Feeling unsure about how to respond to your stories, especially if they have provided practical, sensible advice in the past about a recurring situation (for example, repeatedly sharing about an unfaithful partner or spouse but not taking any actionable steps to resolve the situation in your favor)
Feeling frustrated by your inability to recognize that their stories of trauma are impacting their mental health.

Tips to tell your story without getting rid of your trauma

You don’t need to hide your trauma to avoid unlearning the trauma. It is common for survivors to feel ashamed or pressured to remain calm, which hinders healing. Sharing your trauma requires that you think about your environment, the details you share, and how the listener(s) may be affected. Here are some ways you can discuss your trauma with the people you care about without overwhelming them.

Consider whether the environment you are participating in is appropriate before participating. For example, it is usually not a good idea to disclose trauma history at work.

If you want to share a painful experience, ask the listener if they have the emotional space for it.

It’s important to think about how the details of your trauma have affected the other person. They may have things going on in their lives that they are working through.
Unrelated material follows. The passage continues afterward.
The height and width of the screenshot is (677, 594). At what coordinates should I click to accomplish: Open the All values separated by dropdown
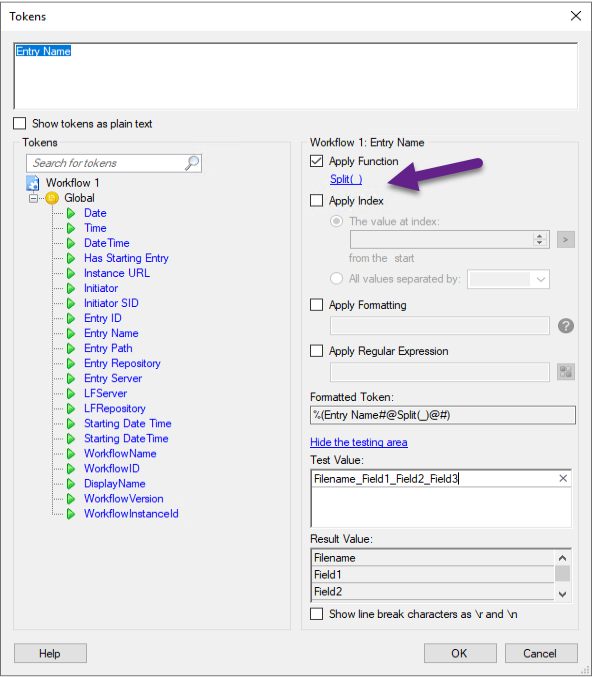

It is best to avoid mentioning your trauma in casual conversations.

When you post any aspect of your trauma on social media, include a warning.
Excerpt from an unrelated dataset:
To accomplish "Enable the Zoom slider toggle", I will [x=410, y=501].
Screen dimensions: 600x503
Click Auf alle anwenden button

Participate in individual or group therapy. Doing this will allow you to process the trauma and the emotions, thoughts, and experiences associated with it in a safe place.

Keep in mind that when you leave multiple paragraphs about your position on blogs and social media platforms, administrators may not know how to respond. It’s not necessarily that they don’t care, they may simply not know where to start.

Join social media groups for survivors. You can share your experiences with others who have agreed to listen to the stories of other survivors. However, you should be careful, because groups designed for support can be helpful, but they can sometimes exacerbate trauma symptoms due to a phenomenon called vicarious trauma. Consider un-joining a group if you find yourself constantly stimulated.

If your case involves domestic violence, it is a good idea to visit your local domestic violence center to see if they can help you. For the record, narcissistic and emotional abuse are often classified as domestic violence, although that depends on where you live. At the very least, reach out to them and talk to a staff member about your situation.

Conclusion

In conclusion, opening up about your struggles and pain with safe people is essential for healing. Feeling supported, validated, and safe around people you care about can go a long way in restoring your self-esteem and sense of security.

The people you love want to be there for you and see you improve. These tips can help you get the support you need without affecting your most important relationships.